Un caffè, per favore!

A pillar of Italian culture, coffee does not originate there. But Italy, through its sense of know-how and innovation, has been able to carve out a place of choice on the coffee market, developing a true tradition that is now a signature of its lifestyle.

The history of coffee is surrounded by several legends. Its precise origins remain a little mysterious, but recent scientific studies locate its origin in Ethiopia, where it would have been commonly consumed since prehistoric times. Around the 12th century, we find traces of the first coffee crops in Yemen; it was from the port of Moka, in the south of the country, that Muslim pilgrims subsequently spread it to Persia as well as to the Ottoman Empire and the Arab world. The invigorating drink, then called kawa in Arabic and kahvé in Turkish, met with great success which would have been favored by the prohibition of alcohol in Islam. Many “coffee houses”, real places of conviviality, are springing up almost everywhere. At the beginning of the 17th century, Venice, a strategically located port city, was one of the first European cities to regularly trade black gold. The success of coffee then spread throughout Italy and quickly spread across Europe. Faced with this craze, coffee establishments flourished on the continent as illustrated by Procope, founded in 1686 in Paris by the Italian Francesco Procopio dei Coltelli.

In Italy, Caffè Florian was founded in 1720 in Venice and Caffè Greco in 1760 in Rome (still active today, they are among the oldest and most illustrious institutions in the country). In their wake, Botteghe del Caffè opened almost everywhere on the peninsula, allowing people to get together with family or friends. Over time, coffee has become an essential product synonymous with conviviality and sharing, a tradition that has been passed down, a symbol of the Italian lifestyle.

Roasting, a preserved craft

If coffee establishments multiplied over the centuries, domestic consumption then consisted of buying fresh beans and roasting them at home, in a pan. It was not until the end of the 19th century that coffee roasting became professionalized with specific ovens and equipment: the first coffee roasters appeared. A tradition almost extinct today in France, undermined by the industrialization of the coffee market, roasting, on the other hand, remains a tradition in Italy which is perpetuated in many regions. Local roasters, often family structures, have been able to develop and maintain unique know-how that is passed down from generation to generation, enhancing the aromas of the beans and making Italy a world-renowned country on the coffee market. .

Espresso, a new flavor

For several centuries, Italians drank coffee as in the rest of Europe: first as a decoction, in the Turkish way, then as an infusion, filtered. But from the 19th century onwards, the history of coffee was punctuated by numerous patents, often filed by Italians. The country stood out in 1884 by inventing a high-pressure percolation system. The result is a coffee with an intense aroma, black, thick and covered with a creamy cream obtained through pressure: espresso is born and its new flavor will quickly conquer consumers. The first machine was designed in Turin by Angelo Moriondo and then improved and patented in 1901 by Luigi Berezza, a Milanese engineer. In 1906, Berezza presented it at the Universal Exhibition in Milan as the first espresso machine for bars. More compact than the previous model, it will now impose the technical bases of future espresso machines. However, it was not until 1985 that the espresso machine made its debut in homes: that year, the Italian brand Saeco created the first fully automatic espresso machine intended for domestic use, making it possible to obtain freshly ground coffee just before the 'extraction.

During the 20th century, however, the general public had access to coffee close to espresso at home thanks to the low-pressure percolation system, a system used by the famous Moka Express coffee maker from Bialetti.
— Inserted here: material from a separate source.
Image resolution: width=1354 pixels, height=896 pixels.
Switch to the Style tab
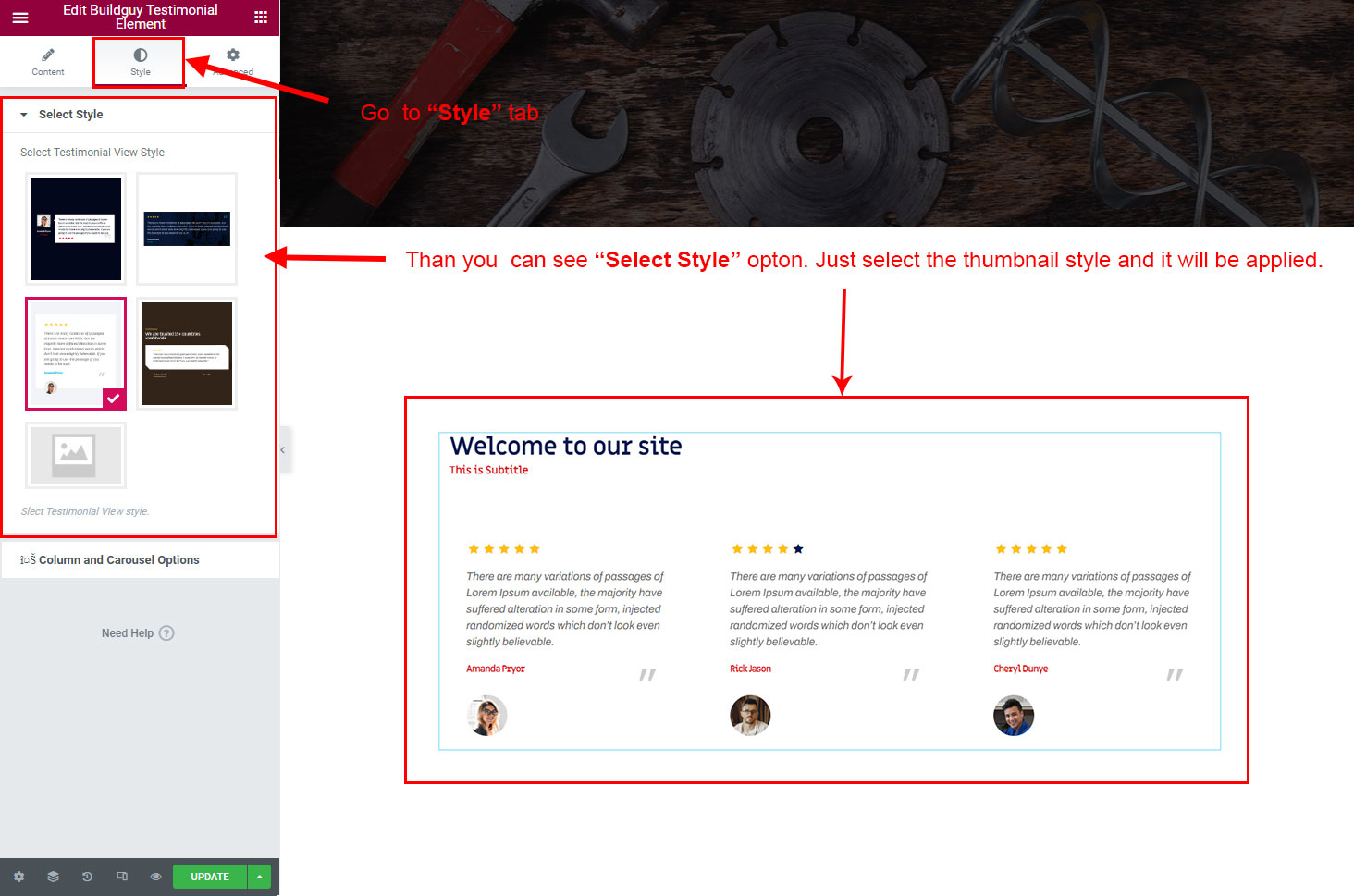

This emblematic object of Italian design was imagined in 1933 by an engineer passionate about design, Alfonso Bialetti. The faceted coffee maker with an art deco look, made of aluminum and bakelite, then met with great success on the peninsula. In the 1950s, the creator's son, Renato Bialetti, took over the reins of the company and then focused on strong marketing by creating a very recognizable logo, the omino con i baffi (his caricature created by the designer Paul Campani): the brand became international and the Moka Express quickly established itself as both a design object and an essential utensil, the use of which continues today.
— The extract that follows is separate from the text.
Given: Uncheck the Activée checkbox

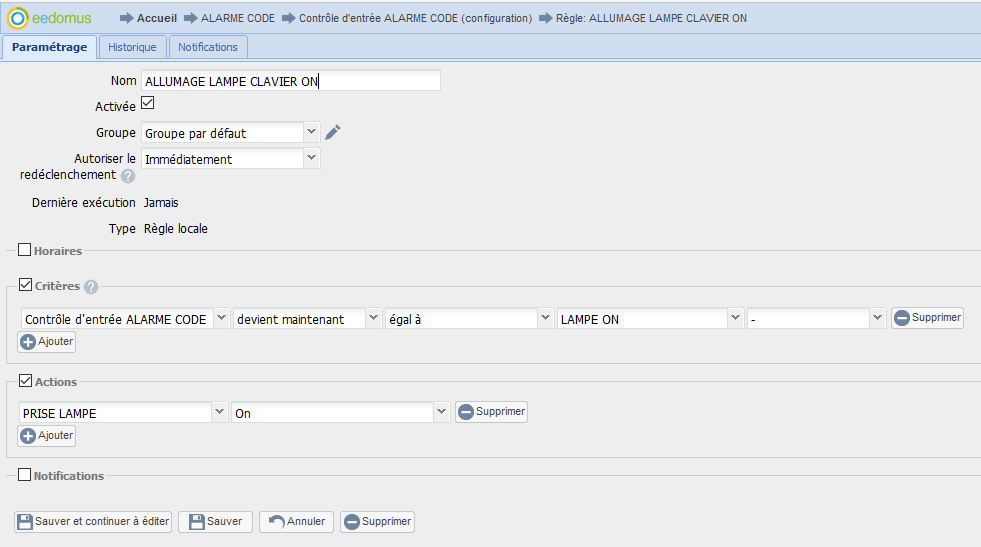Looking at the screenshot, I should (148, 104).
To finish... Espresso or espresso?

Both spellings are correct, the name varying with the country. The exact history of the name remains unclear but let's remember that "espresso" would be a Frenchization of "espresso" and must be understood in the "tight" sense. In Europe, the French and Portuguese use the name "espresso" but the English and Germans prefer the Italian version. One thing, however, everyone agrees on... It's in Italy that he's the best!


In Italy, coffee is generally consumed at the counter... and in two sips! Caffè: the famous espresso, a must!

Doppio: a double espresso

Ristretto: a very short espresso (=1 sip!)

Americano: espresso diluted in boiling water

Lungo: long coffee

Macchiato: espresso with a drop of milk

Latte macchiato: espresso with lots of hot milk

Cappuccino: espresso, steamed milk and milk foam in equal parts. Warning: in Italy, never after lunch!